[START]

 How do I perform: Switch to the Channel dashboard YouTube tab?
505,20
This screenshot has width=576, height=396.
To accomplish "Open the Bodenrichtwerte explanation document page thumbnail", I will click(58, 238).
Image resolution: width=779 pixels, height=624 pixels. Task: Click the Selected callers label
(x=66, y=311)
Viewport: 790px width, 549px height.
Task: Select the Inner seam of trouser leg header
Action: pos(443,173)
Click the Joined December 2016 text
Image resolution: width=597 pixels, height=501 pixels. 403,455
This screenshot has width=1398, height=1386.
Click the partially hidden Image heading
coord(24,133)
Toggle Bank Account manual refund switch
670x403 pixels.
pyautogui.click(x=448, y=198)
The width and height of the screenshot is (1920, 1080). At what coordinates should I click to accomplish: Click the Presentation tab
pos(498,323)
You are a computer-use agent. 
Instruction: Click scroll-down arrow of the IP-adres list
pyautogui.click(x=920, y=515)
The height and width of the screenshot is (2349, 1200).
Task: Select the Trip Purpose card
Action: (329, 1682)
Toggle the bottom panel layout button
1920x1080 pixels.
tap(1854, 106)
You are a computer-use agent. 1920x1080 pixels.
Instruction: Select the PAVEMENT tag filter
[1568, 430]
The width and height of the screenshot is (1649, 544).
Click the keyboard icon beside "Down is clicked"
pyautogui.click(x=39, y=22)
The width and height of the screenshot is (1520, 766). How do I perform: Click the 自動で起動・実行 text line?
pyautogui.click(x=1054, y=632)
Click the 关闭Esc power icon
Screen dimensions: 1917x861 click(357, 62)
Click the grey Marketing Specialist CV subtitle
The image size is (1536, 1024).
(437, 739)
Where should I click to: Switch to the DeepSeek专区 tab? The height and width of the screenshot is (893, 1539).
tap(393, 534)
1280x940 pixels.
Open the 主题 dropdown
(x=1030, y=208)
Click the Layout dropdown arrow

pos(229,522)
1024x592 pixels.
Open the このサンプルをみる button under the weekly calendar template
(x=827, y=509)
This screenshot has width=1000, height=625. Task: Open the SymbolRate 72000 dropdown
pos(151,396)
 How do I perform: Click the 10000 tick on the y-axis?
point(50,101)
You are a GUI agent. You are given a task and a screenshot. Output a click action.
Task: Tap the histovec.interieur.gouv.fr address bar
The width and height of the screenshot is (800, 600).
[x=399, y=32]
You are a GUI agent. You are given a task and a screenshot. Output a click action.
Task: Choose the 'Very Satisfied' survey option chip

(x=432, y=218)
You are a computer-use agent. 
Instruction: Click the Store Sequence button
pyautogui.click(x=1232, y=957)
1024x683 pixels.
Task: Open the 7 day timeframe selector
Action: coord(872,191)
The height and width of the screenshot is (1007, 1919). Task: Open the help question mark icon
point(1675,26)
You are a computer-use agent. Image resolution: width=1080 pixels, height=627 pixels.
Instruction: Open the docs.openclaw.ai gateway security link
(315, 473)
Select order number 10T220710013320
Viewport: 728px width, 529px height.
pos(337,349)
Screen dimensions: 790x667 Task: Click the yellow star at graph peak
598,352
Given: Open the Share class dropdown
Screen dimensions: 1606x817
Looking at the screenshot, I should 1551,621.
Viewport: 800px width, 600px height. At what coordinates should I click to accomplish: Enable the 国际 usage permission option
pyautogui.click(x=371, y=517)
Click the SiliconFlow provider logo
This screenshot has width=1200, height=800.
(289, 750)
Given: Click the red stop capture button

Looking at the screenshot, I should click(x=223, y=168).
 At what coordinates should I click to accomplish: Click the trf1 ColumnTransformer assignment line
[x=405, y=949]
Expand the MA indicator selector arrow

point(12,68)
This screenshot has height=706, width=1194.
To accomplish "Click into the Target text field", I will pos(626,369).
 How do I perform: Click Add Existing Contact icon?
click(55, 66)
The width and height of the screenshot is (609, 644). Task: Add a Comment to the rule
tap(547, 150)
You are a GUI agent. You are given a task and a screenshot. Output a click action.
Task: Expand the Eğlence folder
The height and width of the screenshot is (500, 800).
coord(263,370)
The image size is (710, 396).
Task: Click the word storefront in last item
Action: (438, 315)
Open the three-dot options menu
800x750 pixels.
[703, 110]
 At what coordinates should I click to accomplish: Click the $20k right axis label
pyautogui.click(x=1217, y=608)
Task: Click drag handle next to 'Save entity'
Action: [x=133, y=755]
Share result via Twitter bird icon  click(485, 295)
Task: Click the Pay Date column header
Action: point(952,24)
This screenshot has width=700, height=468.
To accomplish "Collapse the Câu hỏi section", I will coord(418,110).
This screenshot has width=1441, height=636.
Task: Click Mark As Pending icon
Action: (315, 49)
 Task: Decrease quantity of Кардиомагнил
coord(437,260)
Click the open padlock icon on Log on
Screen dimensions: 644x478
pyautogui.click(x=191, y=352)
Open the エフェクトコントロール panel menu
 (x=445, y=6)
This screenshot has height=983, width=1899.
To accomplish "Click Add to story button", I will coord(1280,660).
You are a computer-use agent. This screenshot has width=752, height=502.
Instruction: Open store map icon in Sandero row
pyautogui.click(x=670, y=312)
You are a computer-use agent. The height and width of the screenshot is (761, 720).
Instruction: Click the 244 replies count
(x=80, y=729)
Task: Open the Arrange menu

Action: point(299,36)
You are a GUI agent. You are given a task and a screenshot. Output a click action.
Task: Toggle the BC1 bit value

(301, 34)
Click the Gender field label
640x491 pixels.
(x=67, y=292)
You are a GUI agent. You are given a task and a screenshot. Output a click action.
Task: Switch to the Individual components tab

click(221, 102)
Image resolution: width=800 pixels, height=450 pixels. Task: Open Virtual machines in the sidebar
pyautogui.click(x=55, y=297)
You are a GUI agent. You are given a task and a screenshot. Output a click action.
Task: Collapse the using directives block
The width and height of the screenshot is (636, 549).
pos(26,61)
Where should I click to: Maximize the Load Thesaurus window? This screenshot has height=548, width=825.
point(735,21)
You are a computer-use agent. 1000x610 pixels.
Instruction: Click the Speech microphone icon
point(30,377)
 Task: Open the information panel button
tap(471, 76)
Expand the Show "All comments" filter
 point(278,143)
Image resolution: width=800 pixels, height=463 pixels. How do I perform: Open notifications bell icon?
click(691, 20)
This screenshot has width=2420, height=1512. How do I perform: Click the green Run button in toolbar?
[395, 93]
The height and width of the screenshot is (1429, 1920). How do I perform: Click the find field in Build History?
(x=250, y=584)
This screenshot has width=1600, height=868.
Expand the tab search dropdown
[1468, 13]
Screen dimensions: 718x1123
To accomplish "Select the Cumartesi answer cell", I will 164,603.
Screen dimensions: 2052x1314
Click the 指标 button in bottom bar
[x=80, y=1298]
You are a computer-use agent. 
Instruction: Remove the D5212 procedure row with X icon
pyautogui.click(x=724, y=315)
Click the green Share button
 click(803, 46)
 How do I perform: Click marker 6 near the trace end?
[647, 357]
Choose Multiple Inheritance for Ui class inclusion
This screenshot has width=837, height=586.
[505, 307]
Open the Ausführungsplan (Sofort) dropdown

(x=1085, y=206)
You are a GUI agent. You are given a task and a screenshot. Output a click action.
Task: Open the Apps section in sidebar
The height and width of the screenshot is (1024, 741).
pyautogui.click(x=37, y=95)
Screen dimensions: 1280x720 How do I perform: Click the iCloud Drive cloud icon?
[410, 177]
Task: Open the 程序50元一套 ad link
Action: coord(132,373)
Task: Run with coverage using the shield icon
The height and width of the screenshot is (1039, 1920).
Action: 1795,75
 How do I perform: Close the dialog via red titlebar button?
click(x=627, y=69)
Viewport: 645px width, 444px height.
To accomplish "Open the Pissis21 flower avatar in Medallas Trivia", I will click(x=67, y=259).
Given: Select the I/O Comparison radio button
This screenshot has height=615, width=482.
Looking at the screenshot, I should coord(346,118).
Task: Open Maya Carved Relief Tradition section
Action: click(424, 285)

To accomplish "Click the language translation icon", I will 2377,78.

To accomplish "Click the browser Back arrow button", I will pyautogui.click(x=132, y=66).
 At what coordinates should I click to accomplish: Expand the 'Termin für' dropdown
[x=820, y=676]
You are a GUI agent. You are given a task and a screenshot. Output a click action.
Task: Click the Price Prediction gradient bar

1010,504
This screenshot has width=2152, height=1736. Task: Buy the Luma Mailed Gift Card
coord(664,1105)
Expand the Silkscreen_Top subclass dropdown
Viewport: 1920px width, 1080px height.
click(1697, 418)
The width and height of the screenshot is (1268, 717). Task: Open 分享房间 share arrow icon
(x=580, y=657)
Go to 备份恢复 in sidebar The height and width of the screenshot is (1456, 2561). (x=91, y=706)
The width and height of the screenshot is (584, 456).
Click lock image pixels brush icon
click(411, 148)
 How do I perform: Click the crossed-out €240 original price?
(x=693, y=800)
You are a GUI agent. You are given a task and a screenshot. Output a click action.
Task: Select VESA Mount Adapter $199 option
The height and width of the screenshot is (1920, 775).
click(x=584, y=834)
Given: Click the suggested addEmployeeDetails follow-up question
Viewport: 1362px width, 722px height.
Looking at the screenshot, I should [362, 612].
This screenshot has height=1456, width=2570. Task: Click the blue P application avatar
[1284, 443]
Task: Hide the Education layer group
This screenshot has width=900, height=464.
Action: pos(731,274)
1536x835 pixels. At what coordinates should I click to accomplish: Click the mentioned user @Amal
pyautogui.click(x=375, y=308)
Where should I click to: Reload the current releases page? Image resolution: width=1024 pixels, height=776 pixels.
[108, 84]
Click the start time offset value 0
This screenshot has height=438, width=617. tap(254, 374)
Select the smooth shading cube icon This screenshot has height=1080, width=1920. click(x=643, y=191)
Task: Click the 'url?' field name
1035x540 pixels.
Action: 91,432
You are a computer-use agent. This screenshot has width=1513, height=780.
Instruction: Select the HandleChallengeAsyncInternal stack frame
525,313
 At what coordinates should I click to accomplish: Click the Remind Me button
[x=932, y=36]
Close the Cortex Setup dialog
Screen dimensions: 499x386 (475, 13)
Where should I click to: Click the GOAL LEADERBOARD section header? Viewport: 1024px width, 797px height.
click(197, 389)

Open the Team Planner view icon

[END]

Begin at the line that contains "Where should I click to: Click" and stop at the end of the items. Write each of these lines out again in full, shifting every coordinate in the answers up by 48.

Where should I click to: Click the GOAL LEADERBOARD section header? Viewport: 1024px width, 797px height.
click(245, 437)

Open the Team Planner view icon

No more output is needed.